C’est une grande dame de la littérature contemporaine et des études juives, mais c’est un petit brin de femme que l’on voit surgir de la Maison Suger (Paris 6e), belle bâtisse médiévale où la Fondation Maison des sciences de l’homme (FMSH) accueille les chercheurs étrangers de passage. Arrivée quelques jours plus tôt de Jérusalem où elle habite, Betty Rojtman, cheveux courts, pétillante et énergique, revient déjà de la piscine alors que la capitale s’éveille à peine. Prête à la rencontre et heureuse de dialoguer sur son travail d’écriture, qui ne fait qu’un avec sa vie.

Son dernier essai, Une faim d’abîme, publié au printemps chez Desclée de Brouwer (La Croix du 21 mars), nous avait séduits et donné envie d’en savoir plus sur son auteure. Dans cet ouvrage, Betty Rojtman, qui fut longtemps professeure de littérature française à l’université de Jérusalem, ose formuler et éclairer une question troublante : la fascination de la mort qui travaille sourdement les grands textes de la littérature contemporaine, chez Kojève, Bataille, Blanchot, Derrida ou Lacan. Elle y interroge l’« exquise déréliction »qui habite leurs textes, les faisant pencher « du côté du néant »« du côté de ce qui flanche, ne peut plus se totaliser ni se comprendre ».

En la voyant à présent si menue devant une tâche intellectuelle si lourde, on ne peut s’empêcher de penser à un autre combat inégal, biblique celui-ci, celui de David contre Goliath. Faut-il être, comme elle, une familière des sources bibliques et de la littérature juive pour y puiser, inconsciemment peut-être, le courage d’engager une telle confrontation ? Il ne s’agit certes pas pour Betty Rojtman de mettre à terre ces écrivains, dont elle respecte profondément « la passion sans salut »« L’exigence tragique ne traduit ni la démission, ni la complaisance, mais plutôt un parti pris de sublime », écrit-elle, percevant « sous l’âcre réquisitoire des modernes, sous ce dandysme navré, une longue faim de vivre ». Cette faim de vivre, Betty Rojtman y prête l’oreille, avec délicatesse, mais c’est la pulsation de vie, puisée aux sources juives, qu’elle s’efforce de transmettre.
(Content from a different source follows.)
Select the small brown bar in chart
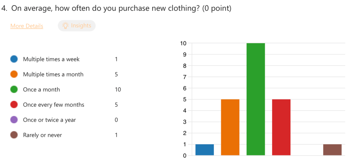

Naître dans une communauté décimée

Le tragique n’est pas qu’affaire de littérature pour Betty Rojtman. Née en 1949 à Paris, elle a vu le jour dans une communauté juive décimée par la Shoah. L’ombre de la catastrophe n’a pourtant pas englouti son parcours de vie naissant. Son père et sa mère, qui s’étaient rencontrés dans la résistance juive, furent des figures de la reconstruction du judaïsme français. « Ils ne nous ont pas élevés dans le culte de la Shoah. Le sionisme a pris la place de son souvenir : il fallait construire, aller vers l’amitié, l’accueil… », explique-t-elle, évoquant des personnes rayonnantes, croyantes et libres. « Mes parents m’ont légué un judaïsme heureux, un judaïsme dans le siècle, ouvert sur le monde », évoque-t-elle, reconnaissante.
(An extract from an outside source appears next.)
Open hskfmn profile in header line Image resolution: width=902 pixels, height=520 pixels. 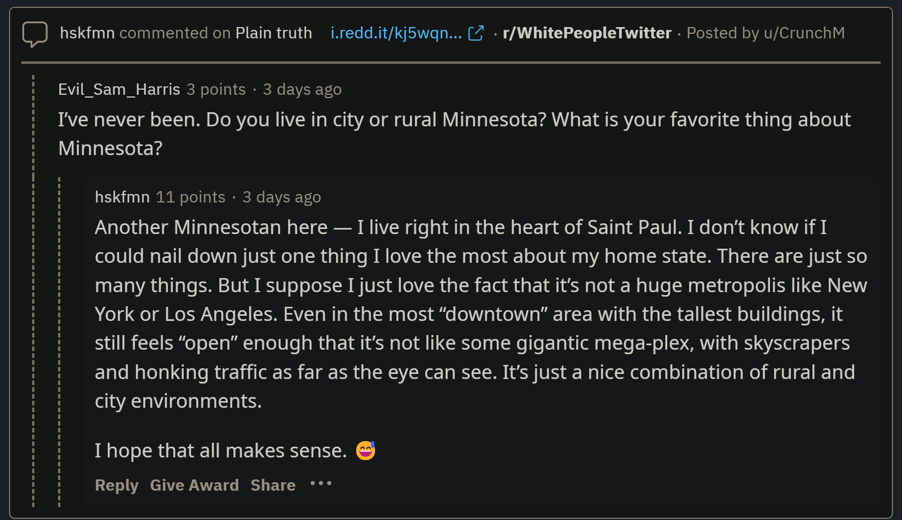(87, 33)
Élève sérieuse et brillante, Betty ­Rojtman s’inscrit en 1966 à la Sorbonne, en lettres. « J’ai continué la route là où on m’a posée », explique-t-elle sans souci de briller, évoquant un cheminement naturel à « une époque où les jeunes lisaient beaucoup, écrivaient des poèmes, récitaient des tirades »… Dans une communauté juive aimantée par la refondation de l’État d’Israël et par la possibilité du départ, ce choix avait pourtant sa propre logique. « Je crois que j’ai fait des études de lettres pour emporter la France avec moi, sachant que je partirais en Israël un jour… J’aimais tant la France qu’il m’était douloureux de la perdre. J’ai voulu être le plus française possible en Israël. »

À 22 ans, le grand départ

En 1971, à 22 ans, c’est, en effet, le grand départ. Il lui faudra cependant du temps pour prendre conscience de la situation nouvelle que ce départ va inaugurer, entre deux rives, entre deux pays, entre deux cultures… Il lui faudra aussi du temps pour que cet entre-deux s’exprime dans l’écriture. « Au début, on écrit parce qu’on veut rester à l’université. C’est un réflexe professionnel : “publish or perish” (publier ou périr, NDLR), sourit-elle. Je ne me rendais pas compte combien c’était important pour moi, viscéralement. Écrire c’est être, c’est exister. »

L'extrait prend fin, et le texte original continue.